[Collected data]
◆ ◆ ◆
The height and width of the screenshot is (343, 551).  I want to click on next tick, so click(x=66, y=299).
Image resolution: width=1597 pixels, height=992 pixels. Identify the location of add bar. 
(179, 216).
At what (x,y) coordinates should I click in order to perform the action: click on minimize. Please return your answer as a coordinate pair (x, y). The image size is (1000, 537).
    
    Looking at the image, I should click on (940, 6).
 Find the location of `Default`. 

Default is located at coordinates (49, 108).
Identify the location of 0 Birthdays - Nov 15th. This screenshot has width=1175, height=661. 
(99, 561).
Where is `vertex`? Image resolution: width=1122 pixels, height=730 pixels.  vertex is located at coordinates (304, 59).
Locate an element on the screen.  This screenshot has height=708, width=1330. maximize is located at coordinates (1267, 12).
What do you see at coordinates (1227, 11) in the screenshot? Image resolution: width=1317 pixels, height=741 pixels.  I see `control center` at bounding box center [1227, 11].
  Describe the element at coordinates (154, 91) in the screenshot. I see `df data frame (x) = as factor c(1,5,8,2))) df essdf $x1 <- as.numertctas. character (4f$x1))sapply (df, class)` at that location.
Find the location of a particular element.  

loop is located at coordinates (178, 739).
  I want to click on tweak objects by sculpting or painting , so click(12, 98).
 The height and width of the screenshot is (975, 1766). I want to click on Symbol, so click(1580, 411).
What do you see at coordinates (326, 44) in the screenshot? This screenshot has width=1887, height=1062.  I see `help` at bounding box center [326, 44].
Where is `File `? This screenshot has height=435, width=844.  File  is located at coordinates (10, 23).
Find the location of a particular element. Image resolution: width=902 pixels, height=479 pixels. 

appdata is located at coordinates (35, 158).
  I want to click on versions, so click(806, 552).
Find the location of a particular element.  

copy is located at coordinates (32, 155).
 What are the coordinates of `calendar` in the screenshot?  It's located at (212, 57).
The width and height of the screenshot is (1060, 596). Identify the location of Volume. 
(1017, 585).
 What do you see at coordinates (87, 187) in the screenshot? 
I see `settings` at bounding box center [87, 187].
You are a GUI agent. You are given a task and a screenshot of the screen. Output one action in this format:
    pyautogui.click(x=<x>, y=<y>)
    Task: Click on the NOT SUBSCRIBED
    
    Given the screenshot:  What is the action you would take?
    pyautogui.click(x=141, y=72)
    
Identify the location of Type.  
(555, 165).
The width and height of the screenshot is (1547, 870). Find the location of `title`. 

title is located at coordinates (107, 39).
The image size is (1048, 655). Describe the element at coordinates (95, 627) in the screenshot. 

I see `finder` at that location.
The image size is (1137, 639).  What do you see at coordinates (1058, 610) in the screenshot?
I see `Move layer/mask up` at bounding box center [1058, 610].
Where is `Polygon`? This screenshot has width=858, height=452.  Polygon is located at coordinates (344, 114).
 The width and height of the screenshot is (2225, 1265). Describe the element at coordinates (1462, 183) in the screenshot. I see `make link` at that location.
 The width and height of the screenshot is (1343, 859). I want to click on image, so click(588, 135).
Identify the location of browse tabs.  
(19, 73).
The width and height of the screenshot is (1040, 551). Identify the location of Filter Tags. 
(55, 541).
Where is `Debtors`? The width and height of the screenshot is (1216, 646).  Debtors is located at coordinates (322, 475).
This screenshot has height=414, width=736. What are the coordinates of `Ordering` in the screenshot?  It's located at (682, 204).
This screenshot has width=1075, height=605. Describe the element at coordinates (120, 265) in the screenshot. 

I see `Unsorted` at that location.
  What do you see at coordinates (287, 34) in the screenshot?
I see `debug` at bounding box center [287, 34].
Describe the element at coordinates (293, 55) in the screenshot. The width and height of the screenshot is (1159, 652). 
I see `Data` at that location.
◆ ◆ ◆
- **Written problem**
Reproduce every line of the data above word for word.

- **The completed task**
The height and width of the screenshot is (343, 551).  I want to click on next tick, so click(x=66, y=299).
Image resolution: width=1597 pixels, height=992 pixels. Identify the location of add bar. 
(179, 216).
At what (x,y) coordinates should I click in order to perform the action: click on minimize. Please return your answer as a coordinate pair (x, y). The image size is (1000, 537).
    
    Looking at the image, I should click on (940, 6).
 Find the location of `Default`. 

Default is located at coordinates (49, 108).
Identify the location of 0 Birthdays - Nov 15th. This screenshot has width=1175, height=661. 
(99, 561).
Where is `vertex`? Image resolution: width=1122 pixels, height=730 pixels.  vertex is located at coordinates (304, 59).
Locate an element on the screen.  This screenshot has height=708, width=1330. maximize is located at coordinates (1267, 12).
What do you see at coordinates (1227, 11) in the screenshot? Image resolution: width=1317 pixels, height=741 pixels.  I see `control center` at bounding box center [1227, 11].
  Describe the element at coordinates (154, 91) in the screenshot. I see `df data frame (x) = as factor c(1,5,8,2))) df essdf $x1 <- as.numertctas. character (4f$x1))sapply (df, class)` at that location.
Find the location of a particular element.  

loop is located at coordinates (178, 739).
  I want to click on tweak objects by sculpting or painting , so click(12, 98).
 The height and width of the screenshot is (975, 1766). I want to click on Symbol, so click(1580, 411).
What do you see at coordinates (326, 44) in the screenshot? This screenshot has width=1887, height=1062.  I see `help` at bounding box center [326, 44].
Where is `File `? This screenshot has height=435, width=844.  File  is located at coordinates (10, 23).
Find the location of a particular element. Image resolution: width=902 pixels, height=479 pixels. 

appdata is located at coordinates (35, 158).
  I want to click on versions, so click(806, 552).
Find the location of a particular element.  

copy is located at coordinates (32, 155).
 What are the coordinates of `calendar` in the screenshot?  It's located at (212, 57).
The width and height of the screenshot is (1060, 596). Identify the location of Volume. 
(1017, 585).
 What do you see at coordinates (87, 187) in the screenshot? 
I see `settings` at bounding box center [87, 187].
You are a GUI agent. You are given a task and a screenshot of the screen. Output one action in this format:
    pyautogui.click(x=<x>, y=<y>)
    Task: Click on the NOT SUBSCRIBED
    
    Given the screenshot:  What is the action you would take?
    pyautogui.click(x=141, y=72)
    
Identify the location of Type.  
(555, 165).
The width and height of the screenshot is (1547, 870). Find the location of `title`. 

title is located at coordinates (107, 39).
The image size is (1048, 655). Describe the element at coordinates (95, 627) in the screenshot. 

I see `finder` at that location.
The image size is (1137, 639).  What do you see at coordinates (1058, 610) in the screenshot?
I see `Move layer/mask up` at bounding box center [1058, 610].
Where is `Polygon`? This screenshot has width=858, height=452.  Polygon is located at coordinates (344, 114).
 The width and height of the screenshot is (2225, 1265). Describe the element at coordinates (1462, 183) in the screenshot. I see `make link` at that location.
 The width and height of the screenshot is (1343, 859). I want to click on image, so click(588, 135).
Identify the location of browse tabs.  
(19, 73).
The width and height of the screenshot is (1040, 551). Identify the location of Filter Tags. 
(55, 541).
Where is `Debtors`? The width and height of the screenshot is (1216, 646).  Debtors is located at coordinates (322, 475).
This screenshot has height=414, width=736. What are the coordinates of `Ordering` in the screenshot?  It's located at (682, 204).
This screenshot has width=1075, height=605. Describe the element at coordinates (120, 265) in the screenshot. 

I see `Unsorted` at that location.
  What do you see at coordinates (287, 34) in the screenshot?
I see `debug` at bounding box center [287, 34].
Describe the element at coordinates (293, 55) in the screenshot. The width and height of the screenshot is (1159, 652). 
I see `Data` at that location.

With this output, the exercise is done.